• EXERCISE GOAL: Reproduce, from the lines below, exactly the stretch that begins at the line containing "You are a computer-use agent. The image" and ends at the line containing "Given: Click the help question mark icon", both included.

Extracted data entries:

..............................

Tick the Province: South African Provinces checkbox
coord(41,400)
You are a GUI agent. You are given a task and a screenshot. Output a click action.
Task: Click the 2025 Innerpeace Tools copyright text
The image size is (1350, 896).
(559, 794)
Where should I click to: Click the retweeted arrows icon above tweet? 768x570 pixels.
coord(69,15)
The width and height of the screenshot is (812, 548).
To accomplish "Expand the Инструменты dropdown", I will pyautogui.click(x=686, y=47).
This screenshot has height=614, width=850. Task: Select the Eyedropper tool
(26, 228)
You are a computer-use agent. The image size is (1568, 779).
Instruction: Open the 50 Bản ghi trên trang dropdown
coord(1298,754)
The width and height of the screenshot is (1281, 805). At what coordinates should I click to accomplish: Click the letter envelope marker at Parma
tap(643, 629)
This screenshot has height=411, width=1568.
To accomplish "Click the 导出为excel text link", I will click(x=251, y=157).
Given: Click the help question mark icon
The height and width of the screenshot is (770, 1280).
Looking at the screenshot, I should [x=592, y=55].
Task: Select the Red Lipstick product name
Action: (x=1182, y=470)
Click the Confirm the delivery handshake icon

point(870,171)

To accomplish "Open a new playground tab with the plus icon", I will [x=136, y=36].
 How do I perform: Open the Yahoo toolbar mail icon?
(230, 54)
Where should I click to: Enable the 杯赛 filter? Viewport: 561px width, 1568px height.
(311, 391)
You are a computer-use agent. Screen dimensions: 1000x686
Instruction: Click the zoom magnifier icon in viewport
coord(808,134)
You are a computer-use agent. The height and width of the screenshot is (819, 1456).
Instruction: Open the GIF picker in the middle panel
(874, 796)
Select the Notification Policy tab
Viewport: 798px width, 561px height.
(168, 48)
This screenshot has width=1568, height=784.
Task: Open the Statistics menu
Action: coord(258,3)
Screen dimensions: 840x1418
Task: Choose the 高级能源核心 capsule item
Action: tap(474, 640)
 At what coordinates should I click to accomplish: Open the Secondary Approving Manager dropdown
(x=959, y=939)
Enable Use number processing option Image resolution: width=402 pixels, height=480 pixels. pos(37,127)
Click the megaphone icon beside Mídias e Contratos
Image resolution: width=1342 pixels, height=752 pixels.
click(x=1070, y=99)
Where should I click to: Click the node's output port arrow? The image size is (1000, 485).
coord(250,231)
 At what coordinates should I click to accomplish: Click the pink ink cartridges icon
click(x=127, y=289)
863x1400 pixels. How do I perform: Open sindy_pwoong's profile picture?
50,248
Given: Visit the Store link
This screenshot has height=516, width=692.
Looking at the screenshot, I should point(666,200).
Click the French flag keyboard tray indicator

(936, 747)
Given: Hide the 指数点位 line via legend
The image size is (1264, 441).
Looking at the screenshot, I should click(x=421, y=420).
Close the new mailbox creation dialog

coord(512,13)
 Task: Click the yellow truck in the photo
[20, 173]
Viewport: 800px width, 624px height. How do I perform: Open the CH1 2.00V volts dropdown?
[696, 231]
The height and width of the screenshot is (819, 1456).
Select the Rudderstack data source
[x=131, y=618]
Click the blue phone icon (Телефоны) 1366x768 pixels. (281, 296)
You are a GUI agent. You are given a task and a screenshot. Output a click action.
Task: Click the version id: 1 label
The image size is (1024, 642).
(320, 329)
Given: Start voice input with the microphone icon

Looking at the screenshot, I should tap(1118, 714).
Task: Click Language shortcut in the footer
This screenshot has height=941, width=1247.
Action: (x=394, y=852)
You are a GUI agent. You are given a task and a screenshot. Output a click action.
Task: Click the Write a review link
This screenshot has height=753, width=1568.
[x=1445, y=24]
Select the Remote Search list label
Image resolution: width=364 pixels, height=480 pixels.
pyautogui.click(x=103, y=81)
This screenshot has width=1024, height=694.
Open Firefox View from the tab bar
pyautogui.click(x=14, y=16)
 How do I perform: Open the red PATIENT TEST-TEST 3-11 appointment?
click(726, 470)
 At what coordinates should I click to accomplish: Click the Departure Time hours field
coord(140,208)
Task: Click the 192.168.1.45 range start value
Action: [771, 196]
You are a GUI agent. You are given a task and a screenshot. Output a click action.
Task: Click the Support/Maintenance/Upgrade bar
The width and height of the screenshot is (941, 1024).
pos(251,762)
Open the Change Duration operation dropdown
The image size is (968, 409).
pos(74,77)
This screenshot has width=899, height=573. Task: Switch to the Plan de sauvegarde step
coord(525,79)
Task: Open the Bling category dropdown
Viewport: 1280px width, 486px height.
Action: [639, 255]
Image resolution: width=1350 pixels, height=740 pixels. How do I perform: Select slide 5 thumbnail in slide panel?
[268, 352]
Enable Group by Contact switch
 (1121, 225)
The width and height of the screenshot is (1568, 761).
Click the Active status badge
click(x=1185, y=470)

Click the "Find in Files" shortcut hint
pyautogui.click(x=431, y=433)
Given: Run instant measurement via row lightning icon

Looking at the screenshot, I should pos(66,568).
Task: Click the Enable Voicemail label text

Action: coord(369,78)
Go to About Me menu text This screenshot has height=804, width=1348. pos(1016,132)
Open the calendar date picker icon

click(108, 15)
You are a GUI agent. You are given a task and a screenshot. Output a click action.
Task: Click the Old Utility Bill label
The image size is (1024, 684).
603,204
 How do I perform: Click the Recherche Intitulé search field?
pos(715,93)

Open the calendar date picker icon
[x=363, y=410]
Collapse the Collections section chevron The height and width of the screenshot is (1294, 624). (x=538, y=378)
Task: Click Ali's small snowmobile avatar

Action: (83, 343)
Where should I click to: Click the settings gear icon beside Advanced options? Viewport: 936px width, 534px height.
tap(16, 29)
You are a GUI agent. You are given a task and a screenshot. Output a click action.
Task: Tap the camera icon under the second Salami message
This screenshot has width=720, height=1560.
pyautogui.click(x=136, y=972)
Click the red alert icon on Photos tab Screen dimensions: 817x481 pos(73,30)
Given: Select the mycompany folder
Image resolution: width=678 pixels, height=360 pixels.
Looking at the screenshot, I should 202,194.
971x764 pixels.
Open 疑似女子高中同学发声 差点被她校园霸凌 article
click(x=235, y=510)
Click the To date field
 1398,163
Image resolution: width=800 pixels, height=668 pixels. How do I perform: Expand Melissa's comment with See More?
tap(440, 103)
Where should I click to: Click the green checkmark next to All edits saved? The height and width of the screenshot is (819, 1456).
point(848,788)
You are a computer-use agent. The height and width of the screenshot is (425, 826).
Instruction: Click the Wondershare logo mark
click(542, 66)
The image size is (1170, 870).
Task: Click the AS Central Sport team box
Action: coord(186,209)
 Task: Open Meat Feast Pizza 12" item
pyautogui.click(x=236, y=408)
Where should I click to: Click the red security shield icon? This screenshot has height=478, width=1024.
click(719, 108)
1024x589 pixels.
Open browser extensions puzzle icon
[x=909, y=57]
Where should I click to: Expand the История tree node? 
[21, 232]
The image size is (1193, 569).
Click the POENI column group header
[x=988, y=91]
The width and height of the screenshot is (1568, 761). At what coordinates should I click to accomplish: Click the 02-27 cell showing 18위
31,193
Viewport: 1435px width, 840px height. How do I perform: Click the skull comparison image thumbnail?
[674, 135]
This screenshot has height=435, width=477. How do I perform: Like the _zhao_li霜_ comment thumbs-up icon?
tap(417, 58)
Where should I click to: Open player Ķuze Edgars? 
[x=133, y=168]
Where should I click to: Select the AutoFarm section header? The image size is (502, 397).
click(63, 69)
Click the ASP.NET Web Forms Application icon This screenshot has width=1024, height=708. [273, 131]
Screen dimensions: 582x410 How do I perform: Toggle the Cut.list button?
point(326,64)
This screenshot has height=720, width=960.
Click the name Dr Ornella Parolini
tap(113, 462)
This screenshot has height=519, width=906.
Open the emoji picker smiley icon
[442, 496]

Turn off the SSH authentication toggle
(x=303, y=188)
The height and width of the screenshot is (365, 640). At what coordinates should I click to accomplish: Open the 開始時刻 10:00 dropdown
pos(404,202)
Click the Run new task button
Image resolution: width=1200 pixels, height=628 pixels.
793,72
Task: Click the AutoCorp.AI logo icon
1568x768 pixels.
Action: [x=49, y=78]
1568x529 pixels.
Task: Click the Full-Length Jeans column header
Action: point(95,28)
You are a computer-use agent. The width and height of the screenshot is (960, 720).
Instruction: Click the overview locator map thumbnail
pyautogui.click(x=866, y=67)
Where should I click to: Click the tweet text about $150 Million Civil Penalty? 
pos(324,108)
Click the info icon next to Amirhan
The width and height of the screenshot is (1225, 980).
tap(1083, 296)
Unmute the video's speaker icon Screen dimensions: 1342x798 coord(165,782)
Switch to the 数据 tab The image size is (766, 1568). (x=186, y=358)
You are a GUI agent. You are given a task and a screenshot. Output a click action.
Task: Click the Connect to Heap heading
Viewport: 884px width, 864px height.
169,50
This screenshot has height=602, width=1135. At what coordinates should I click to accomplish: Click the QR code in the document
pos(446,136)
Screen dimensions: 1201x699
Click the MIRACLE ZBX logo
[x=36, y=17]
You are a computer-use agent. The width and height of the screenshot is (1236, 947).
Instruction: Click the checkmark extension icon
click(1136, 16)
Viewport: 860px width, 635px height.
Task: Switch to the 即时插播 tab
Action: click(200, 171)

..............................

• RESPONSE TO THE TASK:
You are a computer-use agent. The image size is (1568, 779).
Instruction: Open the 50 Bản ghi trên trang dropdown
coord(1298,754)
The width and height of the screenshot is (1281, 805). At what coordinates should I click to accomplish: Click the letter envelope marker at Parma
tap(643, 629)
This screenshot has height=411, width=1568.
To accomplish "Click the 导出为excel text link", I will click(x=251, y=157).
Given: Click the help question mark icon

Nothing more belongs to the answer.